### Work instructions
Reproduce the records below from the line containing "You are a GUI" through the end of the records, both ends included, and offset every coordinate in the answers by 143. Omit the pictures from your answer.

(Records contained in a dataset)
....

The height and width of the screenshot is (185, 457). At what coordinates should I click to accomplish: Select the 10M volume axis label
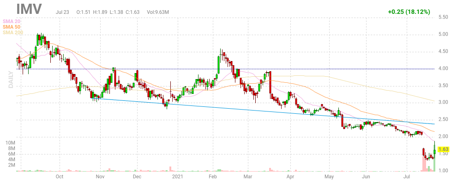click(x=10, y=143)
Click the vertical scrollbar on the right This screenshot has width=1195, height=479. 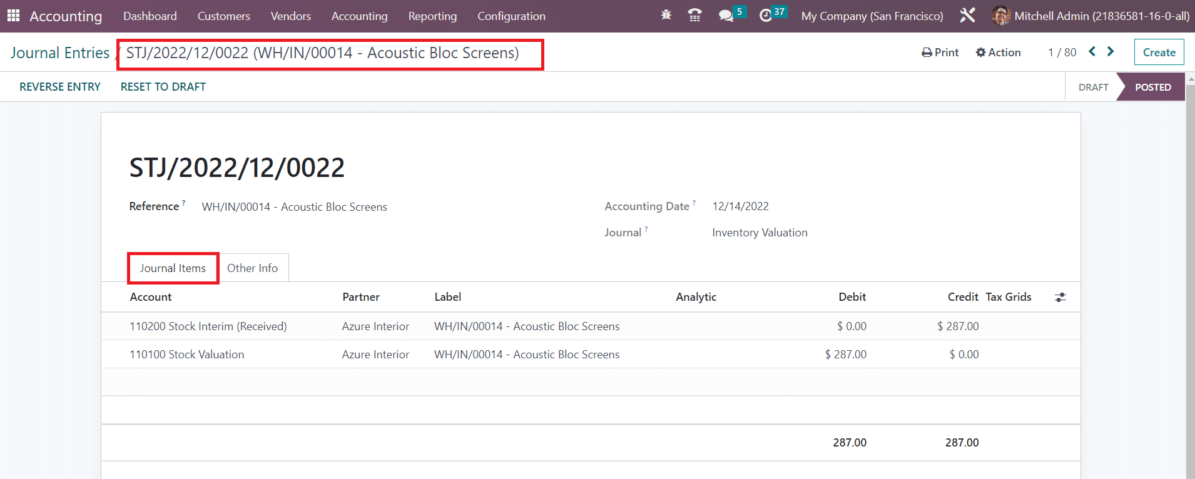pyautogui.click(x=1190, y=281)
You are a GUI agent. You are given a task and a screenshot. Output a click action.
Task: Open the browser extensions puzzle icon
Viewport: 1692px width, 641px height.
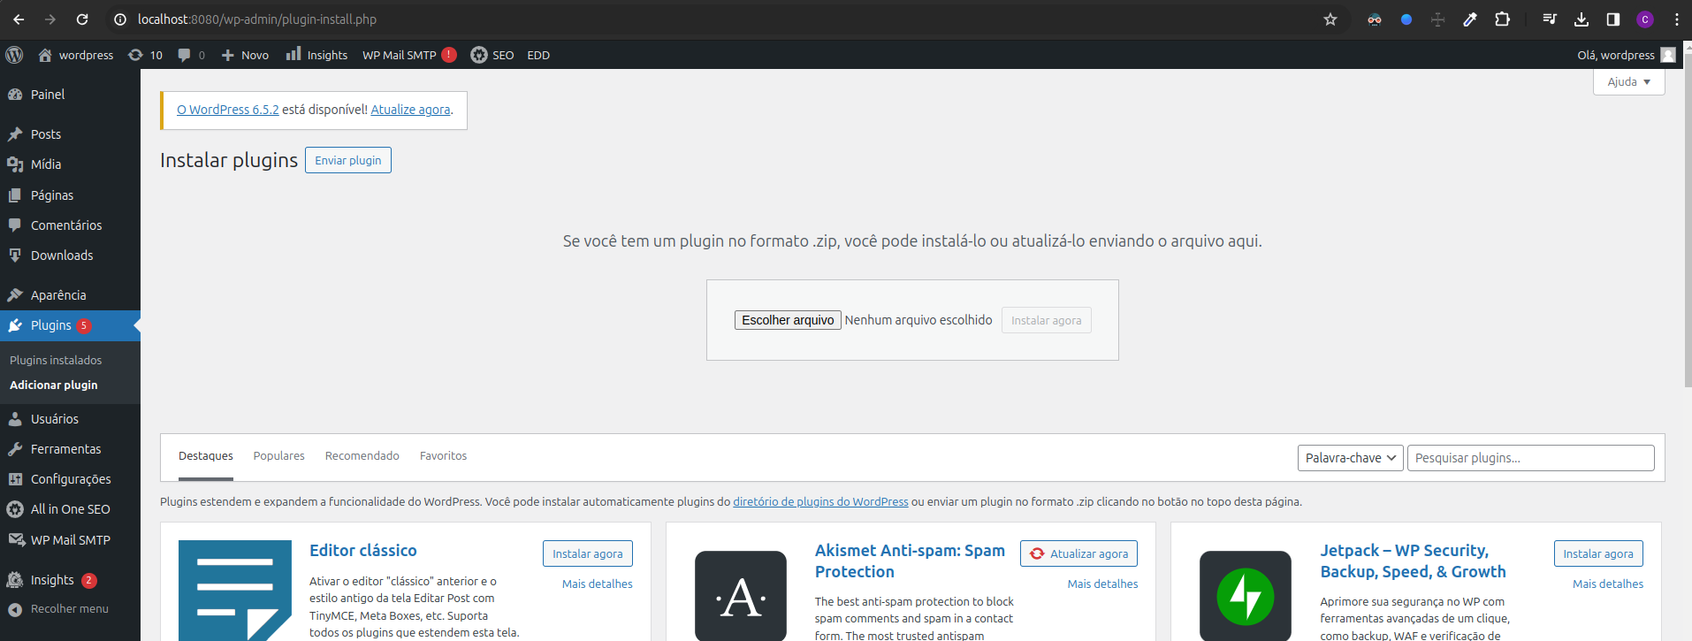1502,19

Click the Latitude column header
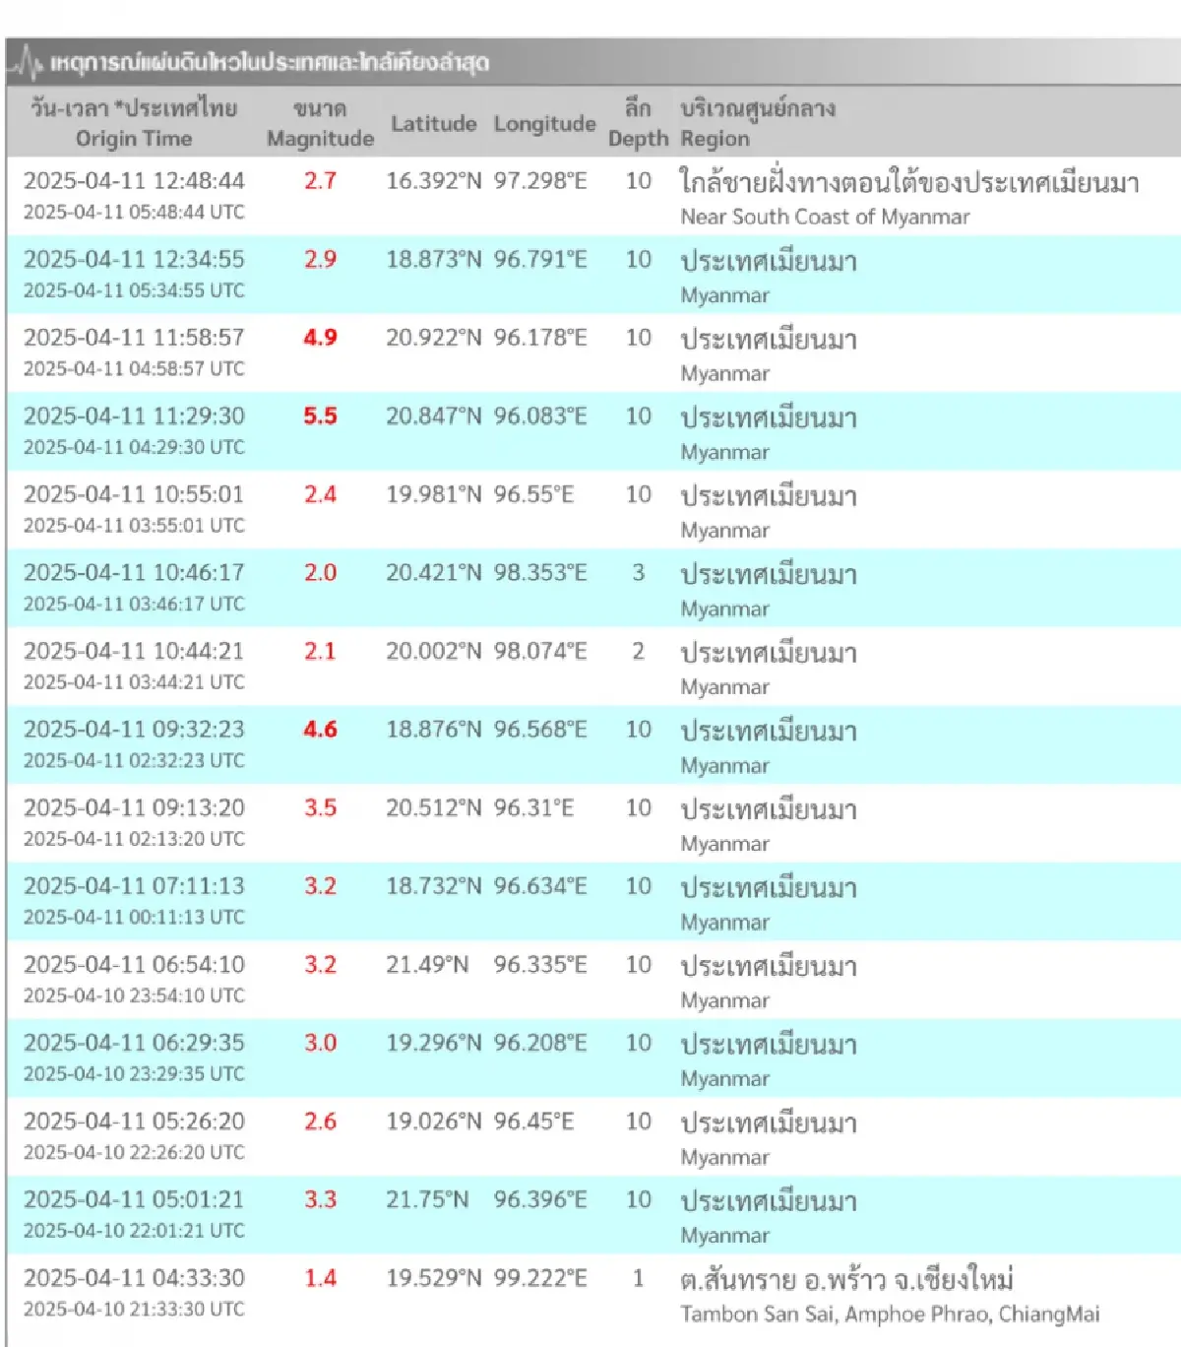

....

### Written answer
You are a GUI agent. You are given a task and a screenshot. Output a click action.
Task: Open the browser extensions puzzle icon
Viewport: 1692px width, 641px height.
1645,162

Click the Latitude column header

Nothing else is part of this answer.